The Ethical Dilemmas Among Medical Practitioners
The stance of making an urgent decision or choosing a specific plan of action from limited options upon the thoughts of ethical principles is a challenge experienced mostly by healthcare professionals in carrying out their practices. Notwithstanding this, for a medical practitioner to make a specific decision from two options implies forgoing the other option hence, a transgression of medical ethics or a violation of code of conducts governing medical practice (Larew et al, 2006).
Ethical dilemmas are difficult to resolve especially when a medical practitioner is torn between choosing what is right and in the best interest for a patient. Riddick (2003) notes that what may be right may not always be in the best interest for the patient. For instance, in situations of life and death, contemplating on whether saving the patient’s life is the right thing to do or allowing the patient to die when staying alive will only cause more harm is difficult to solve (Caplan, 2014). Therefore, the medical practitioner in fixing the dilemma in terms of the decision to make to will have to consider factors such as social beliefs, or religious beliefs of the patient, the patients family's choice, codes of the medical profession, etc (William, 2015). As such Gardiner (2003), posits that the choice to withdraw or withhold treatment is not solely made by the medical practitioner but with a combination of several factors which revolves around picking the best approach which will also be the right decision. Ethical dilemmas must thus be carefully and radically analysed (Beauchamp and Childress, 2001).
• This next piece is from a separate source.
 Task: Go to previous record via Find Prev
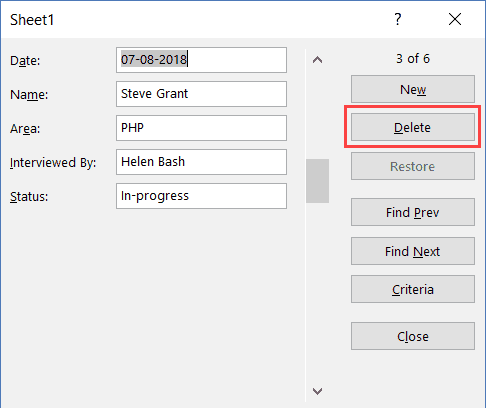[413, 212]
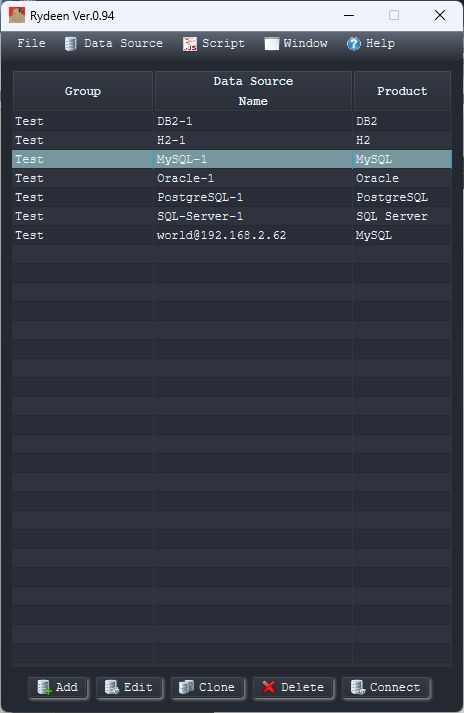
Task: Click the Rydeen app icon in title bar
Action: coord(17,15)
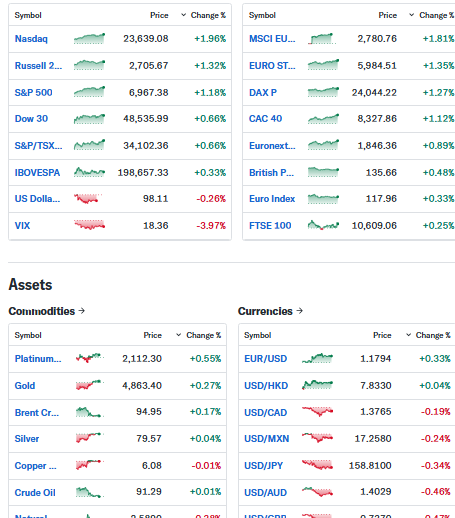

A major ethical dilemma which medical practitioners face is on the issue of blood transfusion and religious beliefs. A case was experienced when a Jehovah witness lady (Mabel) who was 8 months pregnant got involved in a ghastly accident and was rushed to a hospital. Mabel had lost a lot of blood, the best option to save her life as prescribed by her physicians was to administer a blood transfusion and carry out a caesarean section to save her unborn baby. Mabel, however, would not have both as they were against her religious belief, according to the Jehovah Witness Code of Conduct their members are prevented from having blood transfusion or caesarean section as they both contradict the Bible in the biblical scriptures Gen 9:36 and Revelations 1:5 (Watchtower Bible and Tract Society, 2004). For Mabel to have a blood transfusion or caesarean section would render her an infidel and condemn to eternal damnation. The physicians were thus torn between making the best decision i.e. overriding Mabel's belief by administering the blood transfusion and caesarean section which would save both her and her baby's life or make the right decision by upholding Mabel's belief. Hence, a formidable dilemma to the medical practitioner to fix.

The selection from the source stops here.